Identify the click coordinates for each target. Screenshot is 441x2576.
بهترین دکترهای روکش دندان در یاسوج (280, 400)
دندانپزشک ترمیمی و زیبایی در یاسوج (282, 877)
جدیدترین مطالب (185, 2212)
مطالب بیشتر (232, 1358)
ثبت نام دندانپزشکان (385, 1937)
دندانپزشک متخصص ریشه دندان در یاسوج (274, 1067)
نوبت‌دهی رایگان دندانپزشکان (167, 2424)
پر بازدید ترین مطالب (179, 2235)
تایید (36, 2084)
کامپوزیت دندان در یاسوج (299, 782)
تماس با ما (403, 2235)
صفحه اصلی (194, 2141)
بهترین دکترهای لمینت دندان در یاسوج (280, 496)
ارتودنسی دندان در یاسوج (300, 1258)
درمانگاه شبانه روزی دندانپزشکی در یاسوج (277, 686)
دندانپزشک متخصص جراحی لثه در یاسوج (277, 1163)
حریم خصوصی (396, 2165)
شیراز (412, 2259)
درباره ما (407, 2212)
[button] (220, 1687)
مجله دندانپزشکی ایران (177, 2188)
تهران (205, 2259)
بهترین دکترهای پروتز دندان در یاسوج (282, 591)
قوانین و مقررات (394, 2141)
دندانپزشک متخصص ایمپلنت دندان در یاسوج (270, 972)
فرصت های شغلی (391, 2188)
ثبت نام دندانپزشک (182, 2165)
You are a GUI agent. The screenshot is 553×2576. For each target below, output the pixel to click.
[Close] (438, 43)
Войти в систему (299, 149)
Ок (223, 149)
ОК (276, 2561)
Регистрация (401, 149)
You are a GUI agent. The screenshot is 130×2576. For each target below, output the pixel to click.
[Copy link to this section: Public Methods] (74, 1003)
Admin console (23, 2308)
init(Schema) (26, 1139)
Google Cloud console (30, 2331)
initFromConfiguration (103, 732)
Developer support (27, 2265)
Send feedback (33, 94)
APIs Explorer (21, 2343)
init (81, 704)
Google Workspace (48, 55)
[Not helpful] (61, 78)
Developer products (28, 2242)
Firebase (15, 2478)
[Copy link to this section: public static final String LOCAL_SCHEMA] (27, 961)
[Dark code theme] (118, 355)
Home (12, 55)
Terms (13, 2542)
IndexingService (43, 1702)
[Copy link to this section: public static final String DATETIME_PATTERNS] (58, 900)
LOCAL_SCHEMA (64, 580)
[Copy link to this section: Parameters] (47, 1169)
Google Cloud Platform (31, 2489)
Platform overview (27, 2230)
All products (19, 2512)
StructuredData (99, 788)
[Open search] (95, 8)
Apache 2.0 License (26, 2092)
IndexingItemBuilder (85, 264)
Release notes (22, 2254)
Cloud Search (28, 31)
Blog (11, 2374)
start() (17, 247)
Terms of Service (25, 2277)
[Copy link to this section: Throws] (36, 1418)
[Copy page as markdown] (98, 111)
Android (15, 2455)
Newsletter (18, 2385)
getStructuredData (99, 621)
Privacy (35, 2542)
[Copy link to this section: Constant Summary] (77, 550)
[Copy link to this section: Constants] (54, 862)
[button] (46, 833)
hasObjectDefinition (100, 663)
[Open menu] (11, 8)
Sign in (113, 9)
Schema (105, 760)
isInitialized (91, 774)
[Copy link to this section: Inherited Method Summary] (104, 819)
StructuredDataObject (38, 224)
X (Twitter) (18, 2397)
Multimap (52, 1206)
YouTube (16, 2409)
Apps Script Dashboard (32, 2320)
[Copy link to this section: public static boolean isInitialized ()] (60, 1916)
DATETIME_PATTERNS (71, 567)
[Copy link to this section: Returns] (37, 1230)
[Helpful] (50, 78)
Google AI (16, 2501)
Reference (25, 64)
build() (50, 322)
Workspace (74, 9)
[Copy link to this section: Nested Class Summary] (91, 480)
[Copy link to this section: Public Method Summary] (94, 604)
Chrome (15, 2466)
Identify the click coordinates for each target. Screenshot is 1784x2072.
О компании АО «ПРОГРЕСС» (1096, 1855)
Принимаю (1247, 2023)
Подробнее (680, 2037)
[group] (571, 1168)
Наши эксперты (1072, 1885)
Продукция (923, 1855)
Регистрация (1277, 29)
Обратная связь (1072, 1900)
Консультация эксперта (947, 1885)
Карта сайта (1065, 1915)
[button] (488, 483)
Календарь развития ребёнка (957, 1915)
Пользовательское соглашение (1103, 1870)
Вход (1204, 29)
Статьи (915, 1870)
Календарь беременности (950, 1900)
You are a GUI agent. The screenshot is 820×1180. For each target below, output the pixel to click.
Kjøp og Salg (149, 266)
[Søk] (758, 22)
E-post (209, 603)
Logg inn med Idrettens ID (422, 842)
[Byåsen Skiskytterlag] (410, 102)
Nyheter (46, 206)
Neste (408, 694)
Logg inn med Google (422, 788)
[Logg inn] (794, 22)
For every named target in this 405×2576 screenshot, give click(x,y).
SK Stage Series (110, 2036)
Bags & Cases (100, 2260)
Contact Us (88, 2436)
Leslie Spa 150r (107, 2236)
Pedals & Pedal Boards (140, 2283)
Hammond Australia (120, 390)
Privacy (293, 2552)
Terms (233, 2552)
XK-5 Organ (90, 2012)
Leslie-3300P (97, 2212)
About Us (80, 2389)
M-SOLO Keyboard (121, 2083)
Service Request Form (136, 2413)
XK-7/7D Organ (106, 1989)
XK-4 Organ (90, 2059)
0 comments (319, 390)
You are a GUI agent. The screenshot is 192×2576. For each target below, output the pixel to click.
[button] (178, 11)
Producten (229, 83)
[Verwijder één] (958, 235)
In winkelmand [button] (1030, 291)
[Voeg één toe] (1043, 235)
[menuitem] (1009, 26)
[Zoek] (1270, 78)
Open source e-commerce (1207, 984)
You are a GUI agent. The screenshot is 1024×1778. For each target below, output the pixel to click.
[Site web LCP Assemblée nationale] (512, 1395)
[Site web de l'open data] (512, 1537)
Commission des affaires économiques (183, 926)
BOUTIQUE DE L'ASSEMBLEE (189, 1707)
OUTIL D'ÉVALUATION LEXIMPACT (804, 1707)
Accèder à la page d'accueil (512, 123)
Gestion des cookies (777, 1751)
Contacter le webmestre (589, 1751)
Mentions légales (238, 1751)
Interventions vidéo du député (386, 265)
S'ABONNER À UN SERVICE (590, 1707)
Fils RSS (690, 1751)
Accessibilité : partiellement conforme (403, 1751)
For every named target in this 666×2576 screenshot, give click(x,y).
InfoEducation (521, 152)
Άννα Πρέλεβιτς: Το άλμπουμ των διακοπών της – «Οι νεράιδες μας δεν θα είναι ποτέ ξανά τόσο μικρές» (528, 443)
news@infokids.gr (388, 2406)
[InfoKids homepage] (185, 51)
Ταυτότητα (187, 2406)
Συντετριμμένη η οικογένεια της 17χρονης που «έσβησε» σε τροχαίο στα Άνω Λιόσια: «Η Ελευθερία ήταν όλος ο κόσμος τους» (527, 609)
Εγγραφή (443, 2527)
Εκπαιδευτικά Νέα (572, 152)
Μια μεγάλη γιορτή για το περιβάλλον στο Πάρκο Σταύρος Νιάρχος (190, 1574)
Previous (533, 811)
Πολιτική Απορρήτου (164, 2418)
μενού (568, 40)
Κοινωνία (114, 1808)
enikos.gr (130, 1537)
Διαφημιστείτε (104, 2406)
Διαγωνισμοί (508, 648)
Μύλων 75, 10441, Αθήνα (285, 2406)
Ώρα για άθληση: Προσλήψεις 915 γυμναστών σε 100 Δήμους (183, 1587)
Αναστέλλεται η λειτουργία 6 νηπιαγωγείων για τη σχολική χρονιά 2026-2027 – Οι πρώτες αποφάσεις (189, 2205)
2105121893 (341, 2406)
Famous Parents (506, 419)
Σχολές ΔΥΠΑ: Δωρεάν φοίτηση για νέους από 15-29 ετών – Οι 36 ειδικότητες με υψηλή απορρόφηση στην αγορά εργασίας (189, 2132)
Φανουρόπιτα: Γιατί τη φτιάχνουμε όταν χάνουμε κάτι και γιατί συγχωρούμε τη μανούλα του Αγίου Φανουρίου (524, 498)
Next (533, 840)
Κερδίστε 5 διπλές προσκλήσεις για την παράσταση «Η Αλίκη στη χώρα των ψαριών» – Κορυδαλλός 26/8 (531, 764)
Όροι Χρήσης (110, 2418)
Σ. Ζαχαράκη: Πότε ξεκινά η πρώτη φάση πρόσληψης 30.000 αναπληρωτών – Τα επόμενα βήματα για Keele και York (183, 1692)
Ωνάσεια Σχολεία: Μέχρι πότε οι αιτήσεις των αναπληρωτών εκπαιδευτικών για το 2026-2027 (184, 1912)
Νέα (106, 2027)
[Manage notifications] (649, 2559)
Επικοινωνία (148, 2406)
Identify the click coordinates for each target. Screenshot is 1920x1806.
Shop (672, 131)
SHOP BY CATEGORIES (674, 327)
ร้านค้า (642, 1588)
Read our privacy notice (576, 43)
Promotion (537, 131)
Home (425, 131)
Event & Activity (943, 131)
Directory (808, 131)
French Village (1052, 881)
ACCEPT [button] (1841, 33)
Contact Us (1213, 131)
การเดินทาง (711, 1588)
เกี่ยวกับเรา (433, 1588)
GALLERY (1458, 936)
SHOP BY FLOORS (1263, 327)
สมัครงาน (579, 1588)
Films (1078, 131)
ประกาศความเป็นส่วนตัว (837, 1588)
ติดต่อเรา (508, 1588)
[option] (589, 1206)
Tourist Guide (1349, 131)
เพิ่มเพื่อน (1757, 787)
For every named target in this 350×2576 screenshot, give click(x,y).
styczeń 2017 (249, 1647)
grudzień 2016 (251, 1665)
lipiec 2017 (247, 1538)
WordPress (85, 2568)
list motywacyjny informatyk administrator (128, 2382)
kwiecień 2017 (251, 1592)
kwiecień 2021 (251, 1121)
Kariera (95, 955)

(Task prompt): I'd like an exact copy of the lines above, from the very first one through the line that contains "IndexingItemBuilder (85, 264)", with nothing else added.

(Answer to the problem):
Identify the click coordinates for each target. Screenshot is 441x2576.
بهترین دکترهای روکش دندان در یاسوج (280, 400)
دندانپزشک ترمیمی و زیبایی در یاسوج (282, 877)
جدیدترین مطالب (185, 2212)
مطالب بیشتر (232, 1358)
ثبت نام دندانپزشکان (385, 1937)
دندانپزشک متخصص ریشه دندان در یاسوج (274, 1067)
نوبت‌دهی رایگان دندانپزشکان (167, 2424)
پر بازدید ترین مطالب (179, 2235)
تایید (36, 2084)
کامپوزیت دندان در یاسوج (299, 782)
تماس با ما (403, 2235)
صفحه اصلی (194, 2141)
بهترین دکترهای لمینت دندان در یاسوج (280, 496)
ارتودنسی دندان در یاسوج (300, 1258)
درمانگاه شبانه روزی دندانپزشکی در یاسوج (277, 686)
دندانپزشک متخصص جراحی لثه در یاسوج (277, 1163)
حریم خصوصی (396, 2165)
شیراز (412, 2259)
درباره ما (407, 2212)
[button] (220, 1687)
مجله دندانپزشکی ایران (177, 2188)
تهران (205, 2259)
بهترین دکترهای پروتز دندان در یاسوج (282, 591)
قوانین و مقررات (394, 2141)
دندانپزشک متخصص ایمپلنت دندان در یاسوج (270, 972)
فرصت های شغلی (391, 2188)
ثبت نام دندانپزشک (182, 2165)
You are a GUI agent. The screenshot is 553×2576. For each target below, output the pixel to click.
[Close] (438, 43)
Войти в систему (299, 149)
Ок (223, 149)
ОК (276, 2561)
Регистрация (401, 149)
You are a GUI agent. The screenshot is 130×2576. For each target below, output the pixel to click.
[Copy link to this section: Public Methods] (74, 1003)
Admin console (23, 2308)
init(Schema) (26, 1139)
Google Cloud console (30, 2331)
initFromConfiguration (103, 732)
Developer support (27, 2265)
Send feedback (33, 94)
APIs Explorer (21, 2343)
init (81, 704)
Google Workspace (48, 55)
[Not helpful] (61, 78)
Developer products (28, 2242)
Firebase (15, 2478)
[Copy link to this section: public static final String LOCAL_SCHEMA] (27, 961)
[Dark code theme] (118, 355)
Home (12, 55)
Terms (13, 2542)
IndexingService (43, 1702)
[Copy link to this section: public static final String DATETIME_PATTERNS] (58, 900)
LOCAL_SCHEMA (64, 580)
[Copy link to this section: Parameters] (47, 1169)
Google Cloud Platform (31, 2489)
Platform overview (27, 2230)
All products (19, 2512)
StructuredData (99, 788)
[Open search] (95, 8)
Apache 2.0 License (26, 2092)
IndexingItemBuilder (85, 264)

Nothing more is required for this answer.